Di Stefano Vecchia da Avvenire del 27/01/2021
Rapita in casa il 5 gennaio sotto gli occhi della sorella di 11 anni mentre il padre si trovava al lavoro e da allora sequestrata in casa dell’uomo considerato responsabile del crimine insieme a quattro complici. La sorte della 17enne Mashal sembra purtroppo ancora una volta simile a quella di tante giovani di fede cristiana che – come pure quelle di altre minoranze religiose – sono prese di mira da adulti in cerca di una compagna temporanea o stabile, di una “moglie”, e per questo vengono strappate alla famiglia, stuprate e poi costrette al matrimonio con rito islamico.
Una sorte che le “espropria” dalla famiglia d’origine, che raramente riesce a ottenere giustizia e il ritorno a casa della ragazza. Ma sempre di più, nel Paese, la famiglia denuncia. È quanto ha fatto il padre che si è rivolto alla stazione di polizia di Mohallah Raja Sultan Rawalpindi, quartiere con preponderante popolazione musulmana della città di Rawalpindi. Alle richieste accorate di Rafique Masih, i poliziotti hanno risposto tentando di minimizzare il caso e ridicolizzando la famiglia, avviando con ritardo le indagini.
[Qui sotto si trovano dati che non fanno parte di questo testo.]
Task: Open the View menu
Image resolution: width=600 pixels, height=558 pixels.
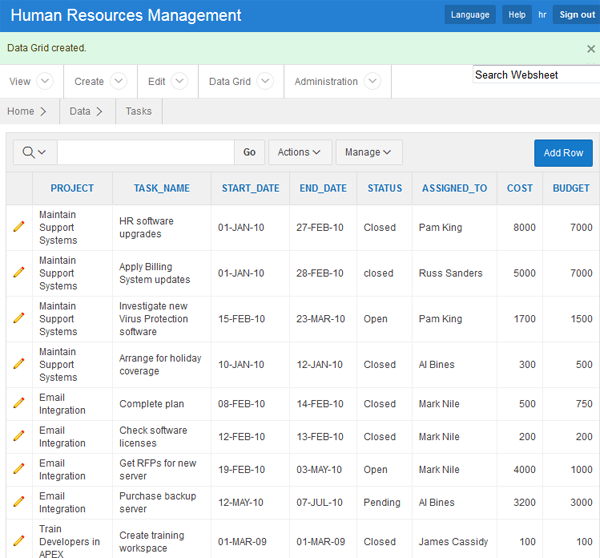Action: coord(31,81)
Questo nonostante il presunto responsabile, Muhammad Hamza, sia noto e ci siano testimoni oculari del rapimento. Per questo, lo stesso genitore ha accusato la polizia di ritardare deliberatamente ogni tentativo di togliere la giovane ai rapitori e arrestare i responsabili. Il timore della famiglia è che possa essere stato registrato l’atto di conversione e quindi celebrato il matrimonio sulla base di un consenso che il padre ritiene sia frutto di coercizione.
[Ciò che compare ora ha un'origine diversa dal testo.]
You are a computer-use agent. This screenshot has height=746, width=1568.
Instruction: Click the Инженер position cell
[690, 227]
«Attualmente ci sono diversi casi di sequestri di ragazze cristiane – come quelli di Huma Younus, Arzoo Raja e Maira Shahbaz, tutte giovanissime – che sono stati ripresi anche dai mass media internazionali. Tuttavia in Pakistan i genitori cristiani si sentono indifesi, e per questo si sono rivolti più volte al presidente, al primo ministro e in alcuni casi anche al capo delle forze armate, ma senza risposta», ricorda Nasir Saeed responsabile dell’associazione Claas-Uk che segue diversi casi legali che riguardano atti di prevaricazione o violenza verso i cristiani. «Spesso la polizia evita di registrare le denunce – ricorda Saeed – perché ritiene che possa appannare l’immagine del Pakistan davanti alla comunità internazionale».